Out of the feuds and plots of the Moorish court and the rise and fall of Emirs and Sultans in the provinces, Moorish Spain prepared its own downfall during the three centuries that it dominated southern and central Spain.
Away in the north, in Asturias, the ‘cradle of the Spanish race’, where every peasant considers himself an ‘hidalgo’ or noble, in the kingdoms of Leon and Navarre, in the counties of Castile and Barcelona, the descendants of the once enfeebled Goths were meanwhile developing into a race of warriors.
Though ardent in his devotion to Christianity, weaving supernatural aid around every victory, the Spaniard did not, in what might be called the first period of ‘the Reconquest’, show any acute dislike of the Moor. His early struggles were not for religion but for independence, and often a Prince or Count would join with some friendly Emir to overthrow a Christian rival. ‘All Kings are alike to me so long as they pay my price!’ These words of Rodrigo (Ruy) Diaz, the greatest of Spanish heroes, were typical of his race in the age in which he lived.
The Cid
This Ruy Diaz, ‘El Campeador’, or ‘the Challenger’, as the Christians named him, but more popularly called by his Arabic title ‘Al Said’ or ‘the Cid’, meaning ‘the Chief’, was brave, generous, boastful, and treacherous. A Castilian by race, he held his allegiance to the King of Leon, whose wars he sometimes condescended to wage, as in no way sacred; but when banished by that monarch, who had well-founded suspicions of his loyalty, proceeded unabashed to fight on behalf of his late master’s enemy, the Moorish Sultan of Saragossa.

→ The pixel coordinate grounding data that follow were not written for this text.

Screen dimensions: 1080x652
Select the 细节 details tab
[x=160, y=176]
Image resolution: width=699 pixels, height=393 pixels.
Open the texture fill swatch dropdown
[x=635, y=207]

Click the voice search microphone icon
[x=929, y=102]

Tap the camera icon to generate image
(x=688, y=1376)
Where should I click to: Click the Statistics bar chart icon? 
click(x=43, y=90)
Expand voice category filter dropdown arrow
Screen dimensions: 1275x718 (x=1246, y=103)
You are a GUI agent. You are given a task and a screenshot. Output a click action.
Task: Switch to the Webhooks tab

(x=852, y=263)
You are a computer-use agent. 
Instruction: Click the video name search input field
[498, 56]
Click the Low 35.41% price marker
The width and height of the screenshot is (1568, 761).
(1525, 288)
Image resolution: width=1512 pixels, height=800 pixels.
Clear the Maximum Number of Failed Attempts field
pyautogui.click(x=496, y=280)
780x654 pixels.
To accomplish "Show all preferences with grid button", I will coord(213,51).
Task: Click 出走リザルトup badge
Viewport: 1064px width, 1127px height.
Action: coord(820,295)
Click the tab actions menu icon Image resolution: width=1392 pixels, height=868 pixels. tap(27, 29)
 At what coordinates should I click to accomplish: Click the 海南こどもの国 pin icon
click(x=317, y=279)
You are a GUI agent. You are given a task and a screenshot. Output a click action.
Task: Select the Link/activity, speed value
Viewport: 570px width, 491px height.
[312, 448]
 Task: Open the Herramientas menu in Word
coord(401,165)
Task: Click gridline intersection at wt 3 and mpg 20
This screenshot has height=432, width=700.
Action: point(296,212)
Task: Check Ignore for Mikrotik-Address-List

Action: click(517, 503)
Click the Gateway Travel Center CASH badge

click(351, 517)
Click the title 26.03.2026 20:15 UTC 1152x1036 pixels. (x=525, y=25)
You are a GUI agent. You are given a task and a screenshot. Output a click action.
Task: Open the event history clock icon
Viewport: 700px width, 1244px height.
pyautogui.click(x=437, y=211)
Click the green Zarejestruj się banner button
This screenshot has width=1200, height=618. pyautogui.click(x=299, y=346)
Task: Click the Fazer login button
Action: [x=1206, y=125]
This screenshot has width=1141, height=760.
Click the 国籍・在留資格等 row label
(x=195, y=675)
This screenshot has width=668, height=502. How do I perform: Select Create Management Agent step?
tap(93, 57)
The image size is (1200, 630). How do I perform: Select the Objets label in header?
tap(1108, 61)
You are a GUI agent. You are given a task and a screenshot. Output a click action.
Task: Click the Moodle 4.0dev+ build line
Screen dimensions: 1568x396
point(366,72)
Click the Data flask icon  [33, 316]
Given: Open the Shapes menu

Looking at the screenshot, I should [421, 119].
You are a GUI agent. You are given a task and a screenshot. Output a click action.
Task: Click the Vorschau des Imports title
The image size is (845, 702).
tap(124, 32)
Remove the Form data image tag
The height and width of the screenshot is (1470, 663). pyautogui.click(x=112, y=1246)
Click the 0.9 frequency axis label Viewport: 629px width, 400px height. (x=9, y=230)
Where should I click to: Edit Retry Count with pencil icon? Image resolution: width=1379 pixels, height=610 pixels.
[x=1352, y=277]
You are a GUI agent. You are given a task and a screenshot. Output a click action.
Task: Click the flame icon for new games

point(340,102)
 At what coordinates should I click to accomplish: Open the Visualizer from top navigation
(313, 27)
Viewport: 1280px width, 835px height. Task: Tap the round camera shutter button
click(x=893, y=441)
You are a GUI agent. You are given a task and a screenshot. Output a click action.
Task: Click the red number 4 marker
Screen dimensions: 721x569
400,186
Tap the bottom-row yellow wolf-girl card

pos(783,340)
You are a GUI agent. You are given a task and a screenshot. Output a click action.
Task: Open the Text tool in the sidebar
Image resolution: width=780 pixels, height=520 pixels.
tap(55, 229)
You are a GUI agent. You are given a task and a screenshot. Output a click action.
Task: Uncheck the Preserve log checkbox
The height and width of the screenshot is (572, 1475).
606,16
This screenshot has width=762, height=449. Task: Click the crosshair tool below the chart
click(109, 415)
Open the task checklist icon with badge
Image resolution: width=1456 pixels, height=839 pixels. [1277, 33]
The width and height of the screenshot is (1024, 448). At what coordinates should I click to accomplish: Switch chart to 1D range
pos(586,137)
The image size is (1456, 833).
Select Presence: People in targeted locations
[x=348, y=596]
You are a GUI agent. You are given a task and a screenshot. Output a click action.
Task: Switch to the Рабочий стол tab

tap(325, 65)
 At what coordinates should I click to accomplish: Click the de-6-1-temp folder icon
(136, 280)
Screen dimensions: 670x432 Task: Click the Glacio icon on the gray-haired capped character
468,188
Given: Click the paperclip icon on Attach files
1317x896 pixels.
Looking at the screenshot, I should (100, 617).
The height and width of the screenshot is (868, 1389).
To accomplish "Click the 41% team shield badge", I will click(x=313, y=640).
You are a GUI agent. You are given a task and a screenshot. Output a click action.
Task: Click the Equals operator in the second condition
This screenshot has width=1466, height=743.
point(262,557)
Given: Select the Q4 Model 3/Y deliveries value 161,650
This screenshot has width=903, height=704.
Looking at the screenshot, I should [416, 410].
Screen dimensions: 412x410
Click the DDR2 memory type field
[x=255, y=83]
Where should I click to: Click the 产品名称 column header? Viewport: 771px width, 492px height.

It is evident from the old chronicles and ballads that the Cid himself could rouse and keep the affection of those who served him. When he sent for his relations and friends to tell them that he had been banished by the King of Leon and to ask who would go with him into exile, we are told that ‘Alvar Fañez, who was his cousin, answered, “Cid, we will all go with you through desert and through peopled country, and never fail you. In your service will we spend our mules and horses, our wealth and our garments, and ever while we live be unto you loyal friends and vassals”: and they all confirmed what Alvar Fañez had said.’